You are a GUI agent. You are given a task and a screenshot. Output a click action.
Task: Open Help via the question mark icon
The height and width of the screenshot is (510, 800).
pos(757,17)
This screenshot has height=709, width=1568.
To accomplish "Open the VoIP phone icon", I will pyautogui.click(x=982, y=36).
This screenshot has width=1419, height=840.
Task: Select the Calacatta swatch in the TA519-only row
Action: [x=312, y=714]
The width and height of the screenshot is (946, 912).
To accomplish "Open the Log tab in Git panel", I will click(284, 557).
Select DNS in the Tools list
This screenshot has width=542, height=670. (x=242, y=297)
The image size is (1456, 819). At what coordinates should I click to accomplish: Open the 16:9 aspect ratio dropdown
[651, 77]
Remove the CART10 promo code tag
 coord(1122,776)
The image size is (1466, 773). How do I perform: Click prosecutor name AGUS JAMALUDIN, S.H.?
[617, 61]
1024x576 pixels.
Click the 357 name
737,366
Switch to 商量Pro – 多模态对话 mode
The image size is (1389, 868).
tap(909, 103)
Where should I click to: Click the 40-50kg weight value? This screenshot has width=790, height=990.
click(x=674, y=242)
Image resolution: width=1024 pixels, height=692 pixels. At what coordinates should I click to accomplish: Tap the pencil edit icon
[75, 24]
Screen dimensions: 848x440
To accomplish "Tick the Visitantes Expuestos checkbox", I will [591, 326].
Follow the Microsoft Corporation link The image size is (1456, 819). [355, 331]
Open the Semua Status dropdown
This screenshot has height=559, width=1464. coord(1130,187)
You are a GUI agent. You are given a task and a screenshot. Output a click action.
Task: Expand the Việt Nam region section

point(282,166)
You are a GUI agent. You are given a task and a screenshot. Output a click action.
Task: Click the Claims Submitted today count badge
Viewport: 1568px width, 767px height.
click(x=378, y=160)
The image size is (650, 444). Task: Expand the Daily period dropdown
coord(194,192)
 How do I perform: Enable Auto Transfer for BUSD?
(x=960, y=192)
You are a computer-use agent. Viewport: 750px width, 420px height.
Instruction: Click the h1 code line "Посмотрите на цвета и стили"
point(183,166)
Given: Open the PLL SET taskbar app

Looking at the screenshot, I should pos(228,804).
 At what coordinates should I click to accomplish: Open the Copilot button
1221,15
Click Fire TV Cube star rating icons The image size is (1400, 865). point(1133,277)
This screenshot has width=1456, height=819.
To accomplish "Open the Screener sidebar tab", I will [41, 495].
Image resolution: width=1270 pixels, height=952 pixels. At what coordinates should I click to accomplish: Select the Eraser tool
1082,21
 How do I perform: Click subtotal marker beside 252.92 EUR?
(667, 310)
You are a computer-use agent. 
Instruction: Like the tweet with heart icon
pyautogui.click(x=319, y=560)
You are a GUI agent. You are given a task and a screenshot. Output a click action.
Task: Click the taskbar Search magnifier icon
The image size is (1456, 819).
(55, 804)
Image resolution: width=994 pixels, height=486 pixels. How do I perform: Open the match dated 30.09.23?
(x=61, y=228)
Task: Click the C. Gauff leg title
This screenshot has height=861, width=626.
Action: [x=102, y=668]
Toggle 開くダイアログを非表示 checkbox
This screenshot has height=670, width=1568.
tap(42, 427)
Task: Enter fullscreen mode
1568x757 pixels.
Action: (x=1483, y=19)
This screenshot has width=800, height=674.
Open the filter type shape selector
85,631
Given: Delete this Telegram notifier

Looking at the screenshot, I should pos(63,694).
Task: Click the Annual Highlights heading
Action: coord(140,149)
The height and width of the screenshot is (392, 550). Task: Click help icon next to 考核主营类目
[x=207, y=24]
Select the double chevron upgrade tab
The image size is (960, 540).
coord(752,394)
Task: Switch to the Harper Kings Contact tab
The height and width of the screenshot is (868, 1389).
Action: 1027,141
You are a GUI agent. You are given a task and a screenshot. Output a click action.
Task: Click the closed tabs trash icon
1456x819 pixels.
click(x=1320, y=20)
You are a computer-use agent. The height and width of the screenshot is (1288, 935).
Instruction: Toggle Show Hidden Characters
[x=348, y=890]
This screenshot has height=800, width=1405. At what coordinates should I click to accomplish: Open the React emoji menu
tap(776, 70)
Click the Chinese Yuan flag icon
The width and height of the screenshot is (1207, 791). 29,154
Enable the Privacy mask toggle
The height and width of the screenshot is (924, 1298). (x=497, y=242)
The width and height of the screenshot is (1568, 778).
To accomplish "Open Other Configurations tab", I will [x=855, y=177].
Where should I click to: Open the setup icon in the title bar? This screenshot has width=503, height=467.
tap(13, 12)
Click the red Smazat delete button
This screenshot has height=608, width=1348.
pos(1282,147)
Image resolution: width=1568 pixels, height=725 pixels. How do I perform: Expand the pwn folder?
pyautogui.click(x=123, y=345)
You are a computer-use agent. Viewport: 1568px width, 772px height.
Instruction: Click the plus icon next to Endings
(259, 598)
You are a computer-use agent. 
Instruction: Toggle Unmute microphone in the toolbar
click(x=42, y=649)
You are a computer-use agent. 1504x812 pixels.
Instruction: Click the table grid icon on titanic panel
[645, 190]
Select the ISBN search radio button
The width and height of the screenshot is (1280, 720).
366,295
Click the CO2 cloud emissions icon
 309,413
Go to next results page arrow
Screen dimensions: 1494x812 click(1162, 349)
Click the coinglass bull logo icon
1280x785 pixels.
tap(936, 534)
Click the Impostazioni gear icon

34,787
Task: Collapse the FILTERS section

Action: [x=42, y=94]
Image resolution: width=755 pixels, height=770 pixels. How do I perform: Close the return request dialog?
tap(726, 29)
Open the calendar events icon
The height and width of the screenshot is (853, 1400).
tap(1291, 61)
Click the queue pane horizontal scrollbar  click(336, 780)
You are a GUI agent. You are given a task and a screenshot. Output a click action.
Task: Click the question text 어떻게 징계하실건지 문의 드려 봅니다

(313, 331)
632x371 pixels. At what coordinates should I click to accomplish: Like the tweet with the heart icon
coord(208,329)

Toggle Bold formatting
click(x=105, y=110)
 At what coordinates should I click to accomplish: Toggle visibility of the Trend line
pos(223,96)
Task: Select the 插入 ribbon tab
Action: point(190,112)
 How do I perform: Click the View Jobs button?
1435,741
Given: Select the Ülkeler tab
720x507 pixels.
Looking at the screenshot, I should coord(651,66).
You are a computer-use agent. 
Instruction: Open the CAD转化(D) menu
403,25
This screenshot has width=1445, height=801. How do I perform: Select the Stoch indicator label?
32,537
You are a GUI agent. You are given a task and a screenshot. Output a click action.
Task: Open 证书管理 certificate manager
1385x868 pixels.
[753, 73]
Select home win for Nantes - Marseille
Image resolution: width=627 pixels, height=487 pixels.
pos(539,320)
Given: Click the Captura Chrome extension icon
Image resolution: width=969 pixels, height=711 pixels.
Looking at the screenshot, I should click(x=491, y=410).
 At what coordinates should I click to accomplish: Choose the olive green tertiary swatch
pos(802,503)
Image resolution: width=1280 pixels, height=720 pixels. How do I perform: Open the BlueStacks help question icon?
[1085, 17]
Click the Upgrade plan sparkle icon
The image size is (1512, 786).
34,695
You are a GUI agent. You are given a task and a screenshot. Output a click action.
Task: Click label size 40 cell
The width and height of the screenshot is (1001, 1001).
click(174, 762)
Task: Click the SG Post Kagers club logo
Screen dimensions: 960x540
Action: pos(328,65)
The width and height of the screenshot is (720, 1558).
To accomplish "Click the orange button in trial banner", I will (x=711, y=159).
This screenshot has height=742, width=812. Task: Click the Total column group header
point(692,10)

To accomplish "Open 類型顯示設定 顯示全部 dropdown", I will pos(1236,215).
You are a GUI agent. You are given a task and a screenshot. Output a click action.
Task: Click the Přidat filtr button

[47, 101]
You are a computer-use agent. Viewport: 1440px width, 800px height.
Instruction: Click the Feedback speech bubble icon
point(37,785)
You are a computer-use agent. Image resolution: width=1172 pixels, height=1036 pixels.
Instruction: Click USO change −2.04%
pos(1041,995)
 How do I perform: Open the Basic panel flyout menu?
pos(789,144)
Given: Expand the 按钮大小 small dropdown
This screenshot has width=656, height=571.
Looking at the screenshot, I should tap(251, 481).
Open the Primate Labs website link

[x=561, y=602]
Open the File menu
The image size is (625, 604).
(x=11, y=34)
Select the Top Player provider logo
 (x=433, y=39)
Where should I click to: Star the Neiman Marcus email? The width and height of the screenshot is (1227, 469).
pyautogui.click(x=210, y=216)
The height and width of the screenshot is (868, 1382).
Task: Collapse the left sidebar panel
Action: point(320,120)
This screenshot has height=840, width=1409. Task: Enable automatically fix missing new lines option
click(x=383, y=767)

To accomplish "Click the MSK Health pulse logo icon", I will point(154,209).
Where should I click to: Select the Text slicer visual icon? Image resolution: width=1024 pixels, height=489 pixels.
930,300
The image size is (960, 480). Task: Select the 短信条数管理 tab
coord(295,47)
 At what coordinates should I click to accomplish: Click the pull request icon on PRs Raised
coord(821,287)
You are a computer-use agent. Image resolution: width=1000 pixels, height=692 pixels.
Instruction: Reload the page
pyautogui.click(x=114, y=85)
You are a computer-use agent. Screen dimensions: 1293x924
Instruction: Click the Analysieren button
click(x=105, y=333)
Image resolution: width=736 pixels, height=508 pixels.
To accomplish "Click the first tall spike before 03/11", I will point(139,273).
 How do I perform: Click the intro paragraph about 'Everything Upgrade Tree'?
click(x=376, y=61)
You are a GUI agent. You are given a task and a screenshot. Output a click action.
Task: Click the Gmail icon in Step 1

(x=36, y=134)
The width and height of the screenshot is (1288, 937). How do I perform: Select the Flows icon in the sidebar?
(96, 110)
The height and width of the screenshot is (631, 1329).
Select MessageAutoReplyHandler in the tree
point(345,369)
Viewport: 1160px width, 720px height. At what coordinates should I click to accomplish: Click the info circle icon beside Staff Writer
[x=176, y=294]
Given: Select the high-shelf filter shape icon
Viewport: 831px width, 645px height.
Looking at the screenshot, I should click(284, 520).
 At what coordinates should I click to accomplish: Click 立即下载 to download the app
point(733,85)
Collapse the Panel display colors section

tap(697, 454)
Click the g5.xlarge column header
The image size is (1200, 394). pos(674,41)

□ □ □ □ □ □ □

> [Instructions to follow]: Update the data in the stretch from the line containing "This screenshot has height=742, width=812." through the line containing "(x=433, y=39)" by changing every occurrence of "dropdown" to "drop-down menu", leaving all else unchanged. Reproduce those lines alone.

> [Answer]:
This screenshot has height=742, width=812. Task: Click the Total column group header
point(692,10)

To accomplish "Open 類型顯示設定 顯示全部 drop-down menu", I will pos(1236,215).
You are a GUI agent. You are given a task and a screenshot. Output a click action.
Task: Click the Přidat filtr button

[47, 101]
You are a computer-use agent. Viewport: 1440px width, 800px height.
Instruction: Click the Feedback speech bubble icon
point(37,785)
You are a computer-use agent. Image resolution: width=1172 pixels, height=1036 pixels.
Instruction: Click USO change −2.04%
pos(1041,995)
 How do I perform: Open the Basic panel flyout menu?
pos(789,144)
Given: Expand the 按钮大小 small drop-down menu
This screenshot has width=656, height=571.
Looking at the screenshot, I should tap(251, 481).
Open the Primate Labs website link

[x=561, y=602]
Open the File menu
The image size is (625, 604).
(x=11, y=34)
Select the Top Player provider logo
 (x=433, y=39)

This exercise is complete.